Instagram pode ter sido bloqueado na China, devido aos protestos em Hong Kong


Não é a primeira vez que acontece na China: controlar um serviço online de grande dimensão para alegadamente tentar evitar a passagem de informações para o resto do país e para o Mundo. O Instagram pode ter sido bloqueado no país.

Em causa estão imagens das manifestações de Hong Kong contra as alterações ao sistema político da região autónoma chinesa – a população só vai poder votar em candidatos que tenham sido previamente apontados pelo Governo de Pequim. A notícia tem corrido a comunicação social desde que a medida foi anunciada, em agosto. Os protestos têm lugar em algumas das principais praças da região e várias pessoas estão acampadas em frente a edifícios administrativos. Há registo de vários confrontos entre manifestantes e forças de segurança e fala-se inclusive da uso de gás lacrimogéneo contra os protestantes.

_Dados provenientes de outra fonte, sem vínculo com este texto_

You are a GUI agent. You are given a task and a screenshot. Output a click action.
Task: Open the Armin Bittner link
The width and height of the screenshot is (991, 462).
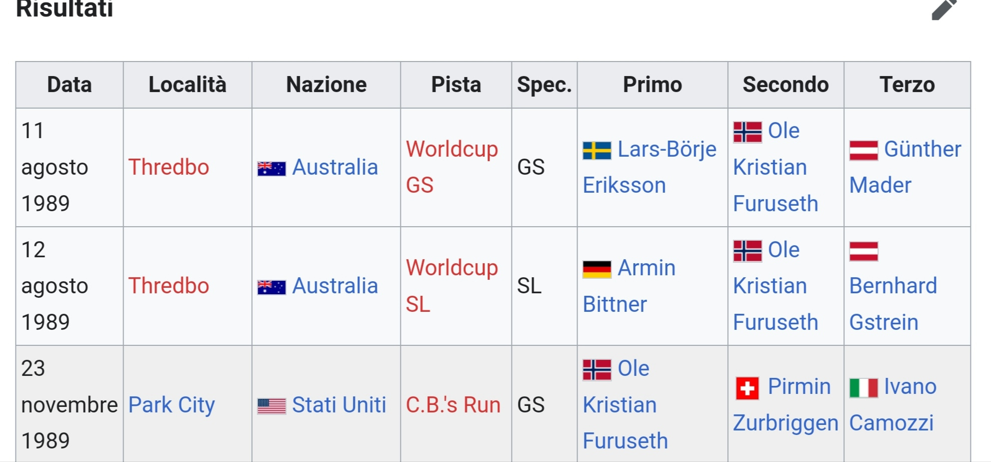629,286
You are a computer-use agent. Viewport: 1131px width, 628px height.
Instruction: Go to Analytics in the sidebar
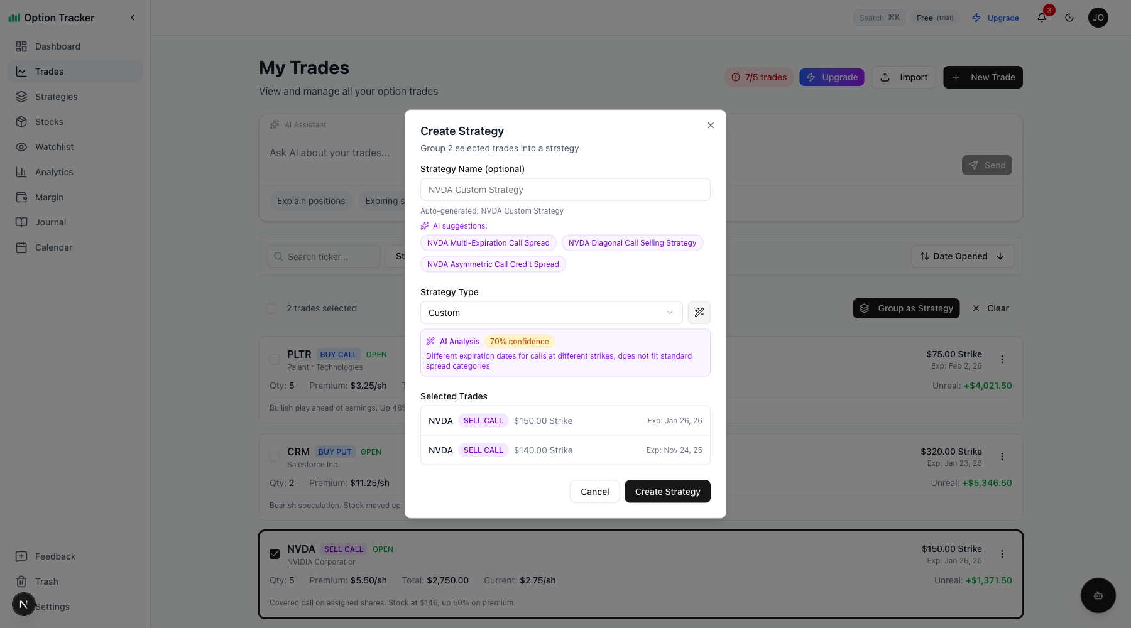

O suposto bloqueio do Instagram começou a ser noticiado pela imprensa internacional como uma tentativa de controlar a divulgação de fotografias das manifestações. Ao que parece, a hashtag #OccupyCentral está no centro desta polémica por se ter tornado viral na rede social num curto espaço de tempo. Ainda assim, esta informação não pode ser tomada como 100% certa. Várias organizações responsáveis por controlar a censura na Internet dão conta de falhas no Instagram, mas os resultados aos testes não são consensuais. O serviço BlockedinChina.net diz que o acesso foi cortado, mas a ferramenta Greatfire.org diz que a informação do bloqueio é contraditória. Uma porta-voz do Instagram garantiu que a administração já sabe da situação e que está a trabalhar para arranjar uma solução.

O Instagram foi trending topic no site de microblog chinês Weibo nos últimos dias. Muitos utilizadores relataram que não conseguiam fazer upload de fotos e desses muitos não tinham sequer acesso ao newsfeed. Vários posts referiam os protestos como motivo para os problemas de acesso. Já a imprensa chinesa fala de interrupções no serviço, mas não lhe associa a situação em Hong Kong, afirmando desconhecer a razão para tal.